Work order →
What you give back should be exactly the opening lines of the data, ending with the line that contains "You are a computer-use agent. Screen dimensions: 608x392" and including it.

(Collected data entries)
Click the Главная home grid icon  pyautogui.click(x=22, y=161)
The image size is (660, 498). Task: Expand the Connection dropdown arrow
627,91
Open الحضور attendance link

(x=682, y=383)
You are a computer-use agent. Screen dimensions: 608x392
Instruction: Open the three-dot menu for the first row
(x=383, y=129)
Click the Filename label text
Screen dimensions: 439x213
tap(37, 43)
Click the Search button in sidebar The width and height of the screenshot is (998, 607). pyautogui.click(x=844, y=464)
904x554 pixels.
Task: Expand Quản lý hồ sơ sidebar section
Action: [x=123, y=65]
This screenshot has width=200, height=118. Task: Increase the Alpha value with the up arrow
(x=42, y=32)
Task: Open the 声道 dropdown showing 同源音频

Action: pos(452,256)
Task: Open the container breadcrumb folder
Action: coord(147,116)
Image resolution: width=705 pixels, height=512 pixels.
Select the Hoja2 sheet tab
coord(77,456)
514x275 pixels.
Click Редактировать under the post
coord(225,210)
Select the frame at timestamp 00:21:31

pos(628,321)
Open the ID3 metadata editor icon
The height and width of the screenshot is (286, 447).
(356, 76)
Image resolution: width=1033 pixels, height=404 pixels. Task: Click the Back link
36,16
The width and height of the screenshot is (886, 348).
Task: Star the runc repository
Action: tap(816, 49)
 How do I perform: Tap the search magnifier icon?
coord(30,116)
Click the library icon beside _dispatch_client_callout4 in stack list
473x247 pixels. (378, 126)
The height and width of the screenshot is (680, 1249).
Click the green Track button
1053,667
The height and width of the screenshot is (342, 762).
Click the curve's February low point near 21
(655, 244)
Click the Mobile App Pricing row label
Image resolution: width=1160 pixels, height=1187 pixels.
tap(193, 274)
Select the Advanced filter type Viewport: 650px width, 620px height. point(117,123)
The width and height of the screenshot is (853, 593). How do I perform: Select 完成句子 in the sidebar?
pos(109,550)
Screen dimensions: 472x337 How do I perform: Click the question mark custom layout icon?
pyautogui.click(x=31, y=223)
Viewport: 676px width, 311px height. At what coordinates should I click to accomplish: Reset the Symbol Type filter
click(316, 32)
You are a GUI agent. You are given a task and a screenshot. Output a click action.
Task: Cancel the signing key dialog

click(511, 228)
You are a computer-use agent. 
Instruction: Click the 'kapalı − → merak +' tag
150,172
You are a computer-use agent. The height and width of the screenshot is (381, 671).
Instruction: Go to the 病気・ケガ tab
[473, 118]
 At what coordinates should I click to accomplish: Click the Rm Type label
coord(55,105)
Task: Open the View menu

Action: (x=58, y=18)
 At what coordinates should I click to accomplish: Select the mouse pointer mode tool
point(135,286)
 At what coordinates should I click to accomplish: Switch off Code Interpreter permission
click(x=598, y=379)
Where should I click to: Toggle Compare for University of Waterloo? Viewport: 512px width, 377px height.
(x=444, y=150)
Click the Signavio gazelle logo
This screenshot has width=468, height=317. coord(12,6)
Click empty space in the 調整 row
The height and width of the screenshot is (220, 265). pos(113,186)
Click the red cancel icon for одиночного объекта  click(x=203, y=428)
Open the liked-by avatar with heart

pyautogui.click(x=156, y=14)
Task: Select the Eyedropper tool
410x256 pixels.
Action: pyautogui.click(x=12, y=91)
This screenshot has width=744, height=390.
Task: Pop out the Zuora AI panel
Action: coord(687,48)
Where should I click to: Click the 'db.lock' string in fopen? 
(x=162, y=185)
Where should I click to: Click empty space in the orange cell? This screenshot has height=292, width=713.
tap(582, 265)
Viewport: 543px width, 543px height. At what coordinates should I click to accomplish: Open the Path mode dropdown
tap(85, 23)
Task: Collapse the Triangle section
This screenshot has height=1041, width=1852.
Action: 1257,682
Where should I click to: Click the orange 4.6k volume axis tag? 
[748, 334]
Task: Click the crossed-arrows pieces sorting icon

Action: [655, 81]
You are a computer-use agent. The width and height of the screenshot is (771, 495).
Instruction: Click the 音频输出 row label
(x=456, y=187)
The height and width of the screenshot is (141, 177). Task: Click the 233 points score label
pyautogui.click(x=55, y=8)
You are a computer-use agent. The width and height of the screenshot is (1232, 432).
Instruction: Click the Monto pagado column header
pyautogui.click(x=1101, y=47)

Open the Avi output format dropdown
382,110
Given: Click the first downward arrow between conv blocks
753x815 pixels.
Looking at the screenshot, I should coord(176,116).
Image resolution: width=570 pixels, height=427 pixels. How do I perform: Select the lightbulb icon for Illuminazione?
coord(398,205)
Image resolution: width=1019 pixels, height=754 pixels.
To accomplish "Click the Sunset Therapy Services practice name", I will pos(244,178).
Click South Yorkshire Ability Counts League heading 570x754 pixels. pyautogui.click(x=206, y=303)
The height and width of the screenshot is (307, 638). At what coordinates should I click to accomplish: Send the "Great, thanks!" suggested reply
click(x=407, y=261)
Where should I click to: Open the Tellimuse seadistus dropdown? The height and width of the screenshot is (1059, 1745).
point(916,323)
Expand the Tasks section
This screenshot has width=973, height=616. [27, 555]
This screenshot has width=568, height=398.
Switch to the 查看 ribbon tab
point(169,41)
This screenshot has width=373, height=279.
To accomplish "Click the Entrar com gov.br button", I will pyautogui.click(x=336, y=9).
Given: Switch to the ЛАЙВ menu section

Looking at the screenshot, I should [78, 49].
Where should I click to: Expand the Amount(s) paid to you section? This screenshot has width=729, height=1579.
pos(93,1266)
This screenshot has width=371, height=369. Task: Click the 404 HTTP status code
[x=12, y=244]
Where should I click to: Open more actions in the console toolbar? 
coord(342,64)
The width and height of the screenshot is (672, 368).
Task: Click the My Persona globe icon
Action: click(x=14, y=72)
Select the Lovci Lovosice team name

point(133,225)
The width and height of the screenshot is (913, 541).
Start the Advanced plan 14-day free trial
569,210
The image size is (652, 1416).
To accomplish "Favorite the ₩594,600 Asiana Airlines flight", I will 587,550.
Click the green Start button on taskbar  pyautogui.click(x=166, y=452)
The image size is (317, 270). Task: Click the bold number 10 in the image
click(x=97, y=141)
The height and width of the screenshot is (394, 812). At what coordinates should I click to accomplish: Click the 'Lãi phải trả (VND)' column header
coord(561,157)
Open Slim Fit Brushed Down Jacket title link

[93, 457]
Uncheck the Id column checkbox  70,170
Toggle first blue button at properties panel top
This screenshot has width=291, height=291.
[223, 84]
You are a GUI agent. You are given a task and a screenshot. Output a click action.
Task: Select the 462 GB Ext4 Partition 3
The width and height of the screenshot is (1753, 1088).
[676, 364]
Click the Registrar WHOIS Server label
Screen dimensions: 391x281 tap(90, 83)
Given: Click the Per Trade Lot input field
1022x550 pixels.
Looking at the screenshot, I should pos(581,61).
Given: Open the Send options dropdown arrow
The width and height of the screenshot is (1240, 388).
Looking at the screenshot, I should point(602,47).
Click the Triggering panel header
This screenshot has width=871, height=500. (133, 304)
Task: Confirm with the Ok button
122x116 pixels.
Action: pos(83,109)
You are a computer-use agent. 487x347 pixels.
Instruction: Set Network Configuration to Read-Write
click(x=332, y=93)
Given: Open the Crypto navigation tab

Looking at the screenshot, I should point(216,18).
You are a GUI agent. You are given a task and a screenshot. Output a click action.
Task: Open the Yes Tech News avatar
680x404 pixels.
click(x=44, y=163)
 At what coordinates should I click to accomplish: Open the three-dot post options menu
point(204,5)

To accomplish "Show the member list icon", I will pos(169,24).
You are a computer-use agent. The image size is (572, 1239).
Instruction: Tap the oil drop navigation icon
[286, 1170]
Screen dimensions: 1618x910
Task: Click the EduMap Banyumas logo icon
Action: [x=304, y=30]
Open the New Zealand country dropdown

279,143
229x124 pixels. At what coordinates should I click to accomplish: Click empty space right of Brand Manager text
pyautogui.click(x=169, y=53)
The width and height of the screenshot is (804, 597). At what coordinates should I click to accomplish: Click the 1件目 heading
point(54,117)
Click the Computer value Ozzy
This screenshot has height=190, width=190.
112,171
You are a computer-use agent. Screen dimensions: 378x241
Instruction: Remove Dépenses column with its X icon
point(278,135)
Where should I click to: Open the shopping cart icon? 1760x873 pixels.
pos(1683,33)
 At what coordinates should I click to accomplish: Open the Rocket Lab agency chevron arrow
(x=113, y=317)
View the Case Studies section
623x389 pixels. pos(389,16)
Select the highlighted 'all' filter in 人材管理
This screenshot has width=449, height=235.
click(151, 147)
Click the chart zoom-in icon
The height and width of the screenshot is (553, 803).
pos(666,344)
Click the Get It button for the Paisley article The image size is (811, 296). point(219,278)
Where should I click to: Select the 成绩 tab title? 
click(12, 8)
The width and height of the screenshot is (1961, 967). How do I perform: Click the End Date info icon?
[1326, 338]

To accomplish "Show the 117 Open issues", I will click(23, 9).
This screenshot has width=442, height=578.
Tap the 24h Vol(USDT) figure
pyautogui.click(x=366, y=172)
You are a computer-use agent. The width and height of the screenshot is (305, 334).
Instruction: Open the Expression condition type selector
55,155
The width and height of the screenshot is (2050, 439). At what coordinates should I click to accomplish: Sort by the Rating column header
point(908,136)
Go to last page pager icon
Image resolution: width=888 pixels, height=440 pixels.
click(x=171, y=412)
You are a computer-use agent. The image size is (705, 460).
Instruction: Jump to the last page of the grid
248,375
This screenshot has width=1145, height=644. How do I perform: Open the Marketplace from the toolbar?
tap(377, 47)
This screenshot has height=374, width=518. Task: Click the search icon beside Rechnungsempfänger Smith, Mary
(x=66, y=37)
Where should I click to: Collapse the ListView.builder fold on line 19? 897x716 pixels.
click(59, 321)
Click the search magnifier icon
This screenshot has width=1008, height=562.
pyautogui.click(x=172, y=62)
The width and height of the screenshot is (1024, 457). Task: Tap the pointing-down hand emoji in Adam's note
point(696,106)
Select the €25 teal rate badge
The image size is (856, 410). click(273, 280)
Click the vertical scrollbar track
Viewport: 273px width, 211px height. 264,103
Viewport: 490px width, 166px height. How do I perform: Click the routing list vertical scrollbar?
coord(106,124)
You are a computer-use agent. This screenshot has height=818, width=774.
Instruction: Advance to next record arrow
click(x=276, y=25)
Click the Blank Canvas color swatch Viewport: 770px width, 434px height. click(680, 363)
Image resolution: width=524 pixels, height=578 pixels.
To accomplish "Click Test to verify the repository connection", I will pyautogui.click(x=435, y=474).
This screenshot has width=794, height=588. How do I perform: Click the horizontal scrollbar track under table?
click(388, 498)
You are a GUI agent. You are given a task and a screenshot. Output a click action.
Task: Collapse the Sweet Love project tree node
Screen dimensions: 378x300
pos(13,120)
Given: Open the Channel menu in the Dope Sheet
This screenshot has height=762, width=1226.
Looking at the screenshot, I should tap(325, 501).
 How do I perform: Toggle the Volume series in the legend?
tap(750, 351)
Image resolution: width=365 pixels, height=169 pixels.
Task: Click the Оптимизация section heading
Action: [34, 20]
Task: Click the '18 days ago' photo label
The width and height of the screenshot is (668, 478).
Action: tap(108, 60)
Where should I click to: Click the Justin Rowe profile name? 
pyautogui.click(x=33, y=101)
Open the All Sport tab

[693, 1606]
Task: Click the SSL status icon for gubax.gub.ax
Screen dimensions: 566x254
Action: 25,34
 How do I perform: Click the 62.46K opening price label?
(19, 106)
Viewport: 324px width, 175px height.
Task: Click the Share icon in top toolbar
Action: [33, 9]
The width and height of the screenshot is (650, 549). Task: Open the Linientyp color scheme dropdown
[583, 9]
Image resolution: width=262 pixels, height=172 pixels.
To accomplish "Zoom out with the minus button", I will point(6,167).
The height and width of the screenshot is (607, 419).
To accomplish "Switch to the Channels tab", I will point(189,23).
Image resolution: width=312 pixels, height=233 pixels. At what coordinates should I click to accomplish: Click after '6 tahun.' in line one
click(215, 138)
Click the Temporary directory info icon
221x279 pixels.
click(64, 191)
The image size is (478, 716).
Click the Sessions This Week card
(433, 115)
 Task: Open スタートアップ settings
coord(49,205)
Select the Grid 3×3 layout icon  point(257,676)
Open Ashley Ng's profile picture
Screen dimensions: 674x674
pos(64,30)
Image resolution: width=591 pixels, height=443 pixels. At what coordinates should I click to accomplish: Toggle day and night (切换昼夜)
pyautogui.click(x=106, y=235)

Result for this task →
Click the Главная home grid icon  pyautogui.click(x=22, y=161)
The image size is (660, 498). Task: Expand the Connection dropdown arrow
627,91
Open الحضور attendance link

(x=682, y=383)
You are a computer-use agent. Screen dimensions: 608x392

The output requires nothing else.